■ WHAT TO DO ■
For each entry below, please return its exact wording and leave out any picture.
******
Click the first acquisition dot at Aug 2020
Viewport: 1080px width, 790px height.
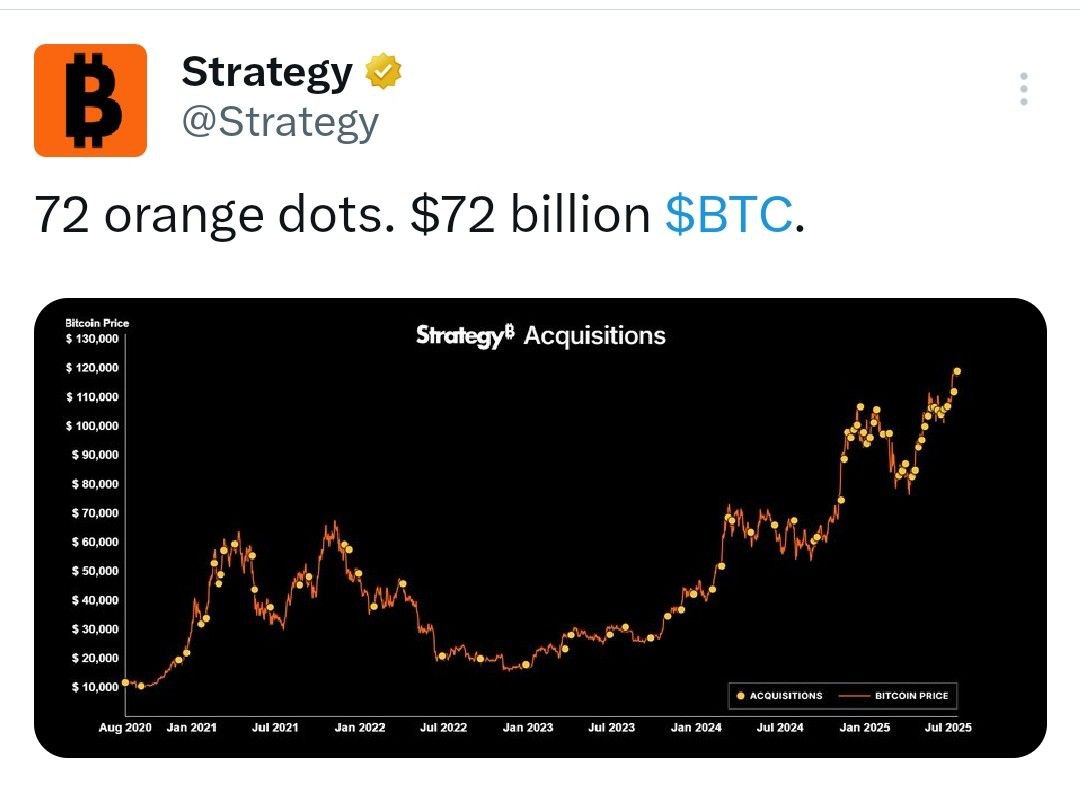coord(125,683)
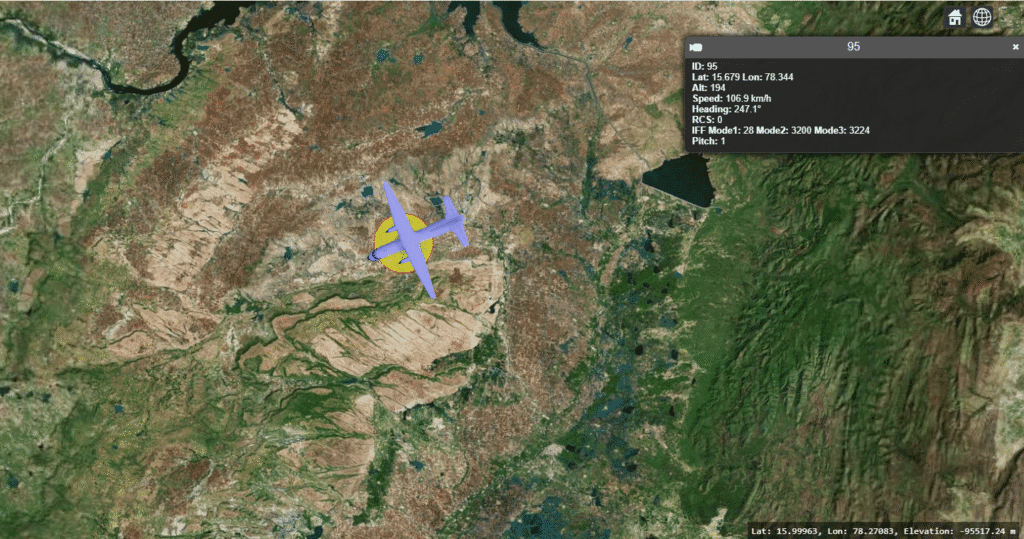Click the info box title "95"

(853, 47)
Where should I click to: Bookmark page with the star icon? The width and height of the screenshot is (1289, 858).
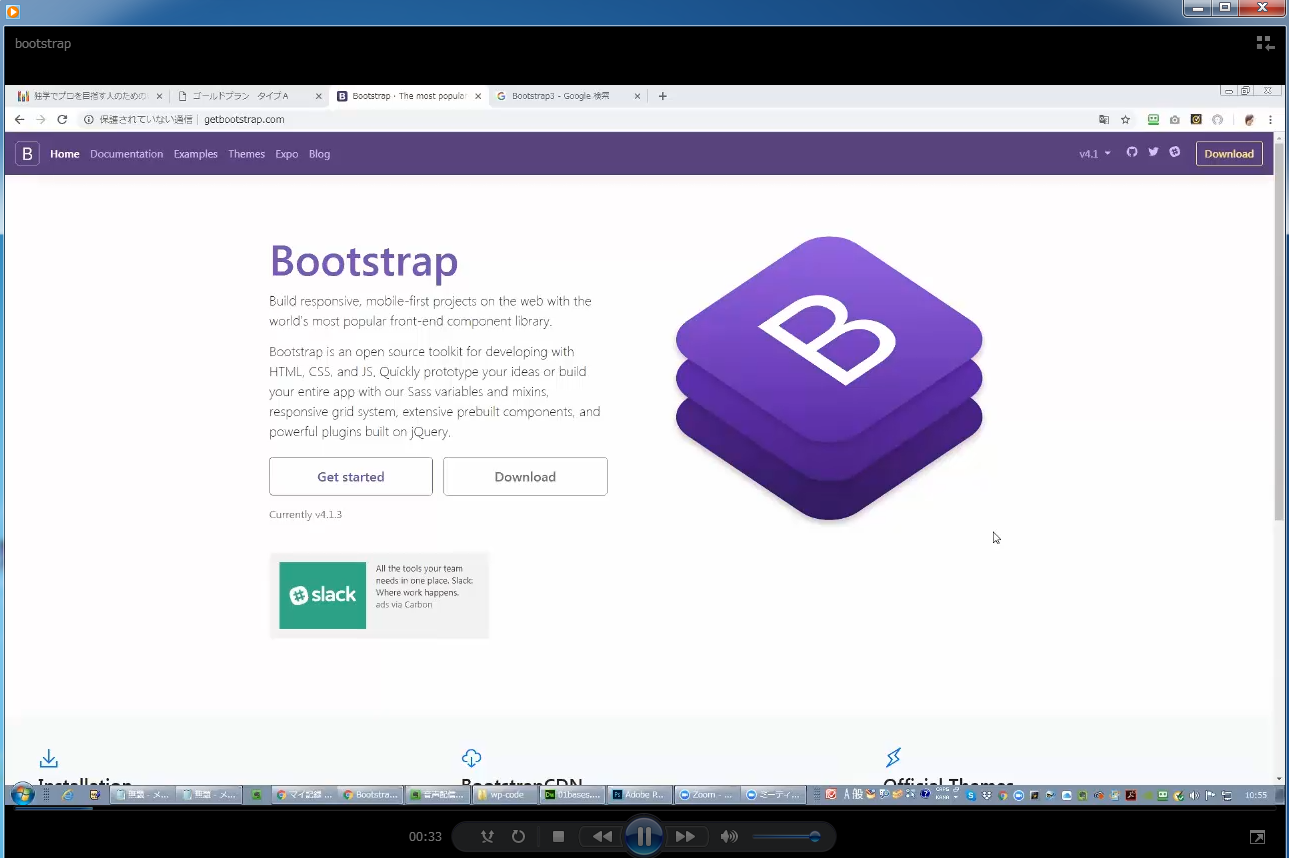point(1125,120)
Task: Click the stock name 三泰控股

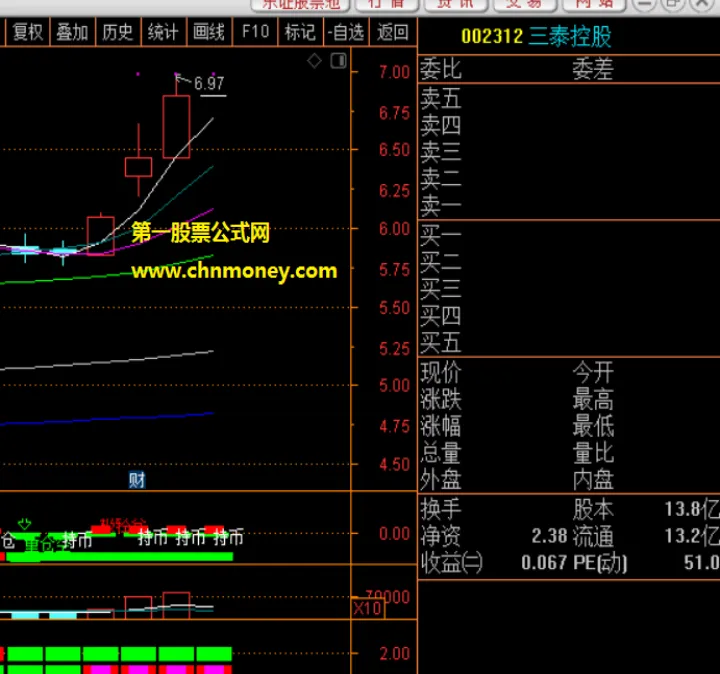Action: click(x=570, y=37)
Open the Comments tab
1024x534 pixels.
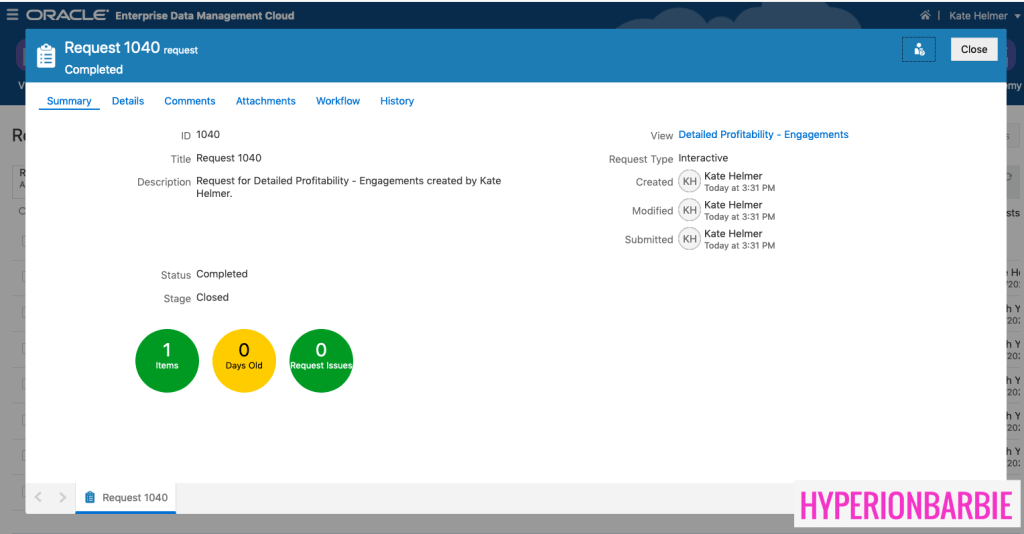coord(190,101)
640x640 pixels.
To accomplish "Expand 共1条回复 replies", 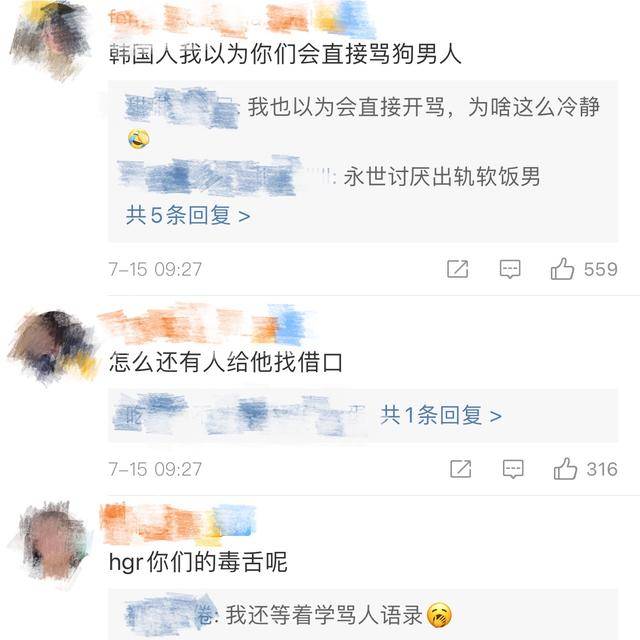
******
■ WRITTEN RESPONSE ■
Click the first acquisition dot at Aug 2020
Viewport: 1080px width, 790px height.
coord(125,683)
Click the info box title "95"

(853, 47)
Where should I click to: Bookmark page with the star icon? The width and height of the screenshot is (1289, 858).
point(1125,120)
Task: Click the stock name 三泰控股

Action: click(x=570, y=37)
Open the Comments tab
1024x534 pixels.
coord(190,101)
640x640 pixels.
To accomplish "Expand 共1条回复 replies", 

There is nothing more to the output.